Kalman Filter Summary
Kalman filter in a picture:
Summary of equations:
Equation | Equation Name | Alternative Names | |
---|---|---|---|
Predict | $\hat{\boldsymbol{x}}_{n, n-1}=\mathbf{F} \hat{\boldsymbol{x}}_{n-1, n-1} + \mathbf{G} \boldsymbol{u}_{n}$ | State Extrapolation | Predictor Equation Transition Equation Prediction Equation Dynamic Model State Space Model |
$\mathbf{P}_{n, n-1}=\mathbf{F} \mathbf{P}_{n-1, n-1} \mathbf{F}^{T}+\mathbf{Q}$ | Covariance Extrapolation | Predictor Covariance Equation | |
Update | $\mathbf{K}_{n}=\mathbf{P}_{n, n-1} \mathbf{H}^{T}\left(\mathbf{H} \mathbf{P}_{n, n-1} \mathbf{H}^{T}+\mathbf{R}_{n}\right)^{-1}$ | Kalman Gain | Weight Equation |
$\hat{\boldsymbol{x}}_{\boldsymbol{n}, \boldsymbol{n}}=\hat{\boldsymbol{x}}_{\boldsymbol{n}, \boldsymbol{n}-1}+\mathbf{K}_{\boldsymbol{n}}\left(\boldsymbol{z}_{n}-\mathbf{H} \hat{\boldsymbol{x}}_{\boldsymbol{n}, \boldsymbol{n}-1}\right)$ | State Update | Filtering Equation | |
$\mathbf{P}_{n, n}=\left(\mathbf{I}-\mathbf{K}_{n} \mathbf{H}\right) \mathbf{P}_{n, n-1}$ | Covariance Update | Corrector Equation | |
Auxilliary | $\boldsymbol{z}_{n} = \mathbf{H} \boldsymbol{x}_n + \boldsymbol{v}_n$ | Measurement Equation | |
$\mathbf{R}_n = E\{\boldsymbol{v}_n \boldsymbol{v}_n^T\}$ | Measurement Uncertainty | Measurement Error | |
$\mathbf{Q}_n = E\{\boldsymbol{w}_n \boldsymbol{w}_n^T\}$ | Process Noise Uncertainty | Process Noise Error | |
$\mathbf{P}_{n, n}=E\left\{\boldsymbol{e}_{n} \boldsymbol{e}_{n}^{T}\right\}=E\left\{\left(\boldsymbol{x}_{n}-\hat{\boldsymbol{x}}_{n, n}\right)\left(\boldsymbol{x}_{n}-\hat{\boldsymbol{x}}_{n, n}\right)^{T}\right\}$ | Estimation Uncertainty | Estimation Error |
Summary of notations:
Term | Name | Alternative Term |
---|---|---|
$\boldsymbol{x}$ | State vector | |
$\boldsymbol{z}$ | Output vector | $\boldsymbol{y}$ |
$\mathbf{F}$ | State transition matrix | $\mathbf{\Phi}$, $\mathbf{A}$ |
$\boldsymbol{u}$ | Input variable | |
$\mathbf{G}$ | Control matrix | $\boldsymbol{B}$ |
$\mathbf{P}$ | Estimate uncertainty | $\boldsymbol{\Sigma}$ |
$\mathbf{Q}$ | Process noise uncertainty | |
$\mathbf{R}$ | Measurement uncertainty | |
$\boldsymbol{w}$ | Process noise vector | |
$\boldsymbol{v}$ | Measurement noise vector | |
$\mathbf{H}$ | Observation matrix | $\mathbf{C}$ |
$\mathbf{K}$ | Kalman Gain | |
$n$ | Discrete time index | $k$ |
Multidimensional Kalman Filter in Detail
A Kalman filter works by a two-phase process, including 5 main equations:
- Predict phase: produces prediction of the current state, along with thier uncertainties
- Update phase: checks how good the predicted result fits to the current measurement and refines the state prediction using a weighted average given measurements if necessary.

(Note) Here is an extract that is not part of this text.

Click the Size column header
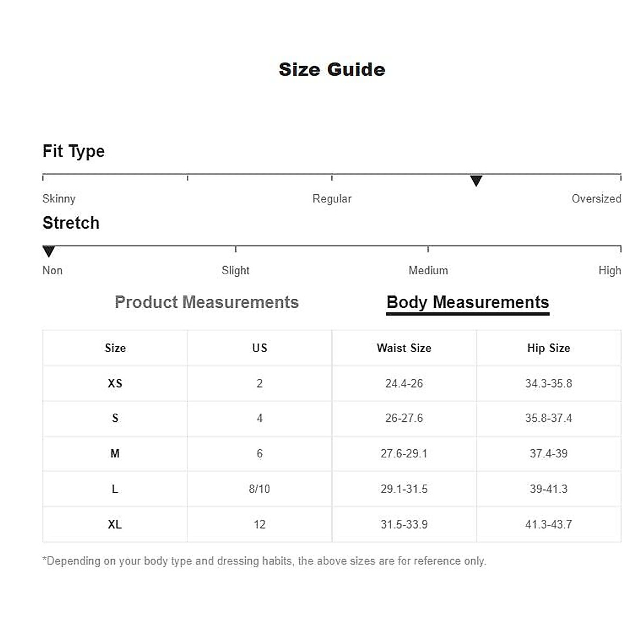The width and height of the screenshot is (644, 644). coord(115,348)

State extrapolation equation
The Kalman filter assumes that the true state of a system at time step $n$ evolved from the prior state at time step $n-1$ is
$$ \boldsymbol{x}_n = \mathbf{F} \boldsymbol{x}_{n-1} +\mathbf{G} \boldsymbol{u}_{n} + \boldsymbol{w}_n $$$\boldsymbol{x}_{n}$ : state vector
$\boldsymbol{u}_{n}$ : control variable or input variable - a measurable (deterministic) input to the system
$\boldsymbol{w}_n$ : process noise or disturbance - an unmeasurable input that affects the state
$\mathbf{F}$ : state transition matrix - applies the effect of each system state parameter at time step $n-1$ on the system state at time step $n$
$\mathbf{G}$ : control matrix or input transition matrix (mapping control to state variables)

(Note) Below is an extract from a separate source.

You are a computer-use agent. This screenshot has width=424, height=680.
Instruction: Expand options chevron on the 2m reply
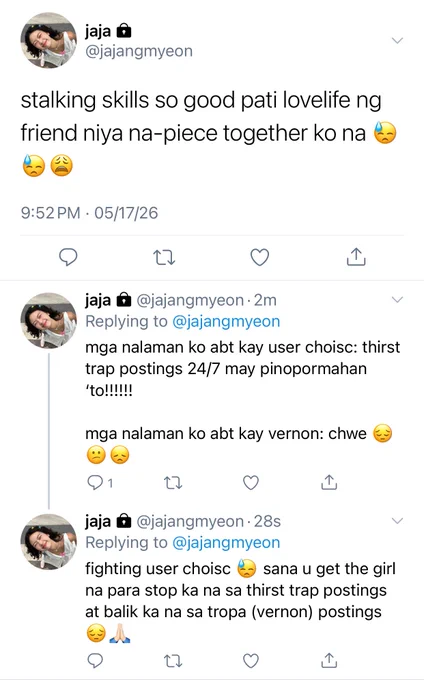[x=397, y=300]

The state extrapolation equation
Predicts the next system state, based on the knowledge of the current state
Extrapolates the state vector from time step $n-1$ to $n$
Also called
- Predictor Equation
- Transition Equation
- Prediction Equation
- Dynamic Model
- State Space Model
The general form in a matrix notation
$$ \hat{\boldsymbol{x}}_{n, n-1}=\mathbf{F} \hat{\boldsymbol{x}}_{n-1, n-1}+\mathbf{G} \boldsymbol{u}_{n} $$$\hat{\boldsymbol{x}}_{n, n-1}$ : predicted system state vector at time step $n$
$\hat{\boldsymbol{x}}_{n-1, n-1}$ : estimated system state vector at time step $n-1$
$\hat{\boldsymbol{x}}_{n, m}$ represents the estimate of $\boldsymbol{x}$ at time step $n$ given observation/measurements up to and including at time $m \leq n$
Example
Covariance extrapolation equation
The covariance extrapolation equation extrapolates the uncertainty in our state prediction.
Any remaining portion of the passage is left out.